#### Passage for review ####

To support exteranal access
  • NcML handler becomes a HTTP client
  • Might require remote URLs to be listed explicitly? Performance implemented

BES Internal Caching

Caching compressed data
  • The BES caching issue is only regarding the compressed files, their decompression and maintaining a restricted 'cache' size.
  • This caching scheme needs to include a two stage cache where a single space with no size limit is used for at most one item. This is used for the actual decompression phase. Only one writer may access this at any time.
  • A second space is used to store N-bytes of decompressed files. This space must lock all accesses during a write (and must block on both reads and writes). Call this the 'main cache.'
  • The main cache must store spin locks for read access to all of the cache items.
  • Modify access to items in the cache so that they are accessed using an object such that it's dtor updates the spin lock (so that the spin lock is manged even when exceptions are thrown).
  • The object (above) also provides access to a path to the cached item; this path is accessed and passed to the handlers.
  • See libdap's HTTPCache and Response classes for an example implmentation
Caching binary objects
  • While it's desireable it's also really hard to retro-fit
  • To serialize the DDS we would have to serialize BaseType and all of the concrete classes that are derived from it (NCByte, ...)
  • It's not clear that caching these kinds o objects will provide a huge benefit for users/clients.
The NcML handler will have to do its own caching and add information to HTTP caching GETs
  • It will need to support the Last Modified Time of aggregations if we're going to get caching systems like Squid working correctly. Actually, for ANY ncml file, not just aggregations, we need to give the BES a proxy for the modification time. The wrapped dataset could change, but not the NcML, which implies the cache is invalidated but not reflected by the ncml file time.

#### Data shown ####

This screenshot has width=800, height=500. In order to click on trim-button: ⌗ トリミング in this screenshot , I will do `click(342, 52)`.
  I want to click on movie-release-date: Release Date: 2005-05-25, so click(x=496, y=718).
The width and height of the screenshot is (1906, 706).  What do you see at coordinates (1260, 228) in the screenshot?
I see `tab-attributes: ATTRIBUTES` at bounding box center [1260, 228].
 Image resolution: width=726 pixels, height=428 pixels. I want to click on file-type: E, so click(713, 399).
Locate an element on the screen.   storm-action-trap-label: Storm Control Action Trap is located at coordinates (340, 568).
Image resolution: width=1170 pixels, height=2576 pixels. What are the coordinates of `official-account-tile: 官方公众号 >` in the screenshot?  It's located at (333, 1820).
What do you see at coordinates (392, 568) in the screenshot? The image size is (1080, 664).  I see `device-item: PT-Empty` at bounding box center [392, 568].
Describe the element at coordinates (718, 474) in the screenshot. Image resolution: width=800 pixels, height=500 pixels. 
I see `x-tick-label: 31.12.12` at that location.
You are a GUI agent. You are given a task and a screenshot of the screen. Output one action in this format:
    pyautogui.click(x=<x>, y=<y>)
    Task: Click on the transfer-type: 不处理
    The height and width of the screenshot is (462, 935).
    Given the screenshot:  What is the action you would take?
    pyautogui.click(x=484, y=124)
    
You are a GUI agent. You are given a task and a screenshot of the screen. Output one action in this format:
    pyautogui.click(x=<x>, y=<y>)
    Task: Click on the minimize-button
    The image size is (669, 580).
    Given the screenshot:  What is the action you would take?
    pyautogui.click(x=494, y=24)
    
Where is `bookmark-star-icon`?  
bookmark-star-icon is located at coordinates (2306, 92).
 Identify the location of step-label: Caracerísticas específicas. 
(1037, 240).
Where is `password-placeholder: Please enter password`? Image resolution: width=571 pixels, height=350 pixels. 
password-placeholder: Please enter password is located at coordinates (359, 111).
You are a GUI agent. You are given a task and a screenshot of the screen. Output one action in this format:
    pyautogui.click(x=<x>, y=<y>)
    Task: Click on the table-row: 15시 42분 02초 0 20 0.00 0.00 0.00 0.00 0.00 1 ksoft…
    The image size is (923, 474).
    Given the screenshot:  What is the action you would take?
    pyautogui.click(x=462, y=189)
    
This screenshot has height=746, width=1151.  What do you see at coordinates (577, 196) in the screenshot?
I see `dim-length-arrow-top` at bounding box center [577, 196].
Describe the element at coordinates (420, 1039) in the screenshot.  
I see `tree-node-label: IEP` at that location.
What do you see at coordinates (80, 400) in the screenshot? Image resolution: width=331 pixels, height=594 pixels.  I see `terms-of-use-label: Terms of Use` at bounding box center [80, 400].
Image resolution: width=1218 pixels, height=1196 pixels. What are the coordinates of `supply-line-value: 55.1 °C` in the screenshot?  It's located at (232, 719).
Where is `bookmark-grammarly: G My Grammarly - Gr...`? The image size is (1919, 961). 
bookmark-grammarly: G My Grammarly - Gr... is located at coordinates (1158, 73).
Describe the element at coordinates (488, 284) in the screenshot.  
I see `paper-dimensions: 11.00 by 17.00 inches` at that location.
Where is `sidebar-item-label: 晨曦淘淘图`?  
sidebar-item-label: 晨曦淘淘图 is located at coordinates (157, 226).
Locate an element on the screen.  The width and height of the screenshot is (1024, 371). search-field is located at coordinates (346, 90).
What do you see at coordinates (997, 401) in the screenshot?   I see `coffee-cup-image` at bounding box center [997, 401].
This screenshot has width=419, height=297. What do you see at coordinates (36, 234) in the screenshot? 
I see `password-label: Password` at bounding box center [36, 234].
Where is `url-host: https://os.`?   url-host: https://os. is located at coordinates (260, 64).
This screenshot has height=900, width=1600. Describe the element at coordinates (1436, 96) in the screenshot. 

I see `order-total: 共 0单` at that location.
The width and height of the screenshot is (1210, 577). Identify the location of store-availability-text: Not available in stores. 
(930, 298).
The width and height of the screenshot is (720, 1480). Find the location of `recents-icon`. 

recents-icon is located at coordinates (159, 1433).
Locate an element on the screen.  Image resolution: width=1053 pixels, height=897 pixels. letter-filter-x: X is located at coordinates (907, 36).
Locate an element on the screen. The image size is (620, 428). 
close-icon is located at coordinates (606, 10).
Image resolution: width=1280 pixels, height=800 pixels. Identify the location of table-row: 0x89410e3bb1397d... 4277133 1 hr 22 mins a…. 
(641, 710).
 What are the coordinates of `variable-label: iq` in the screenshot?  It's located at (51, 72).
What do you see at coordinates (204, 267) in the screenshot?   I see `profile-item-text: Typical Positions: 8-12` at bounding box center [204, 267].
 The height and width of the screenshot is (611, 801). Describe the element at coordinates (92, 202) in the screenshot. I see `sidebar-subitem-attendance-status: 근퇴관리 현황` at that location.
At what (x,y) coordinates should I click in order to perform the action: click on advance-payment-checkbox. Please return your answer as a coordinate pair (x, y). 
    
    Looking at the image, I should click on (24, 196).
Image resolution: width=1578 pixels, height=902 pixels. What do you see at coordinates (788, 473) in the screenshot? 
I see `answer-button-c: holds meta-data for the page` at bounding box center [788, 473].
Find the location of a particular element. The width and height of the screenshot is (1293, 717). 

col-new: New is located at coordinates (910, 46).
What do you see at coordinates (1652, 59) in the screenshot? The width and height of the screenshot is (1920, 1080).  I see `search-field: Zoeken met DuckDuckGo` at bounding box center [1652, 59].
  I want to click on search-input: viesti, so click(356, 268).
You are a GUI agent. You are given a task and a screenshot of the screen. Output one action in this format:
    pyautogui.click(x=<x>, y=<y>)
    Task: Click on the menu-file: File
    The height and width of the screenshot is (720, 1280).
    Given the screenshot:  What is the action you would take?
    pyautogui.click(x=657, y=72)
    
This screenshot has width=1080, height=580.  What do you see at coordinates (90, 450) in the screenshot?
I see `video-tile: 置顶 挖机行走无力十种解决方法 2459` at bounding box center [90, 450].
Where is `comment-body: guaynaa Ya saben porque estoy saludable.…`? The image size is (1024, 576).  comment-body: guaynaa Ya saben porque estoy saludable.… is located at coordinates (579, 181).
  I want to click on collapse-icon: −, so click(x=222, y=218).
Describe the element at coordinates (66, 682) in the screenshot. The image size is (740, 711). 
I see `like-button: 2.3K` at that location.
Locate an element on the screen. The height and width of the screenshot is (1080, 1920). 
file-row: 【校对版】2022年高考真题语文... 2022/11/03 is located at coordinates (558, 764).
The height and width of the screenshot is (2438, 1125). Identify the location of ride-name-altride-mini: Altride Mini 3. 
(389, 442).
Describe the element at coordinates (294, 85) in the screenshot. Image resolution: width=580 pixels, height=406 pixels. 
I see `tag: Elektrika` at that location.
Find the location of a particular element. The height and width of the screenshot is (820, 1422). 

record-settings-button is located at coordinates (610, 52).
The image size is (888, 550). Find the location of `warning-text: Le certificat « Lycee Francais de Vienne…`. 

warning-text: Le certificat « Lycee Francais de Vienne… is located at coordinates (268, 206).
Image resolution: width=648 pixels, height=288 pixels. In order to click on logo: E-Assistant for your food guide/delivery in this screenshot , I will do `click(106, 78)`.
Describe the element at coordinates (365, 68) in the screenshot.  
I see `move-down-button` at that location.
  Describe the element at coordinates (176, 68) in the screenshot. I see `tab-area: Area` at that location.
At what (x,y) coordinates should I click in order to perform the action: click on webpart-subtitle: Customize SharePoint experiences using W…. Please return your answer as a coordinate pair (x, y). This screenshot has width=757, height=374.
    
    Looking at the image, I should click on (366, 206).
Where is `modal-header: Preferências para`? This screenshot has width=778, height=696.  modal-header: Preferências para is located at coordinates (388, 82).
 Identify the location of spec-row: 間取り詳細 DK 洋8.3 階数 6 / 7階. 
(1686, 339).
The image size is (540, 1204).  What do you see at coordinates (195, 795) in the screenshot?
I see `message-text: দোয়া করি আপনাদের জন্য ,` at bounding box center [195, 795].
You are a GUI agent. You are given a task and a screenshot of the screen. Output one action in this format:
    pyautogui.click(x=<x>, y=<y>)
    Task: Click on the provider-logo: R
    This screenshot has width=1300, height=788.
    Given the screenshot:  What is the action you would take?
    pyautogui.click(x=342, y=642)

####

* **Action item A**
In the BES caching notes, how many writers may access the decompression space at once?
* **Action item B**
Copy out the listing from the line with "What do you see at coordinates (204, 267)" to the line with "Looking at the image, I should click on (24, 196).".
The BES caching notes and the listing have nothing to do with each other.

* **Worked solution A**
Only one writer.

* **Worked solution B**
What do you see at coordinates (204, 267) in the screenshot?   I see `profile-item-text: Typical Positions: 8-12` at bounding box center [204, 267].
 The height and width of the screenshot is (611, 801). Describe the element at coordinates (92, 202) in the screenshot. I see `sidebar-subitem-attendance-status: 근퇴관리 현황` at that location.
At what (x,y) coordinates should I click in order to perform the action: click on advance-payment-checkbox. Please return your answer as a coordinate pair (x, y). 
    
    Looking at the image, I should click on (24, 196).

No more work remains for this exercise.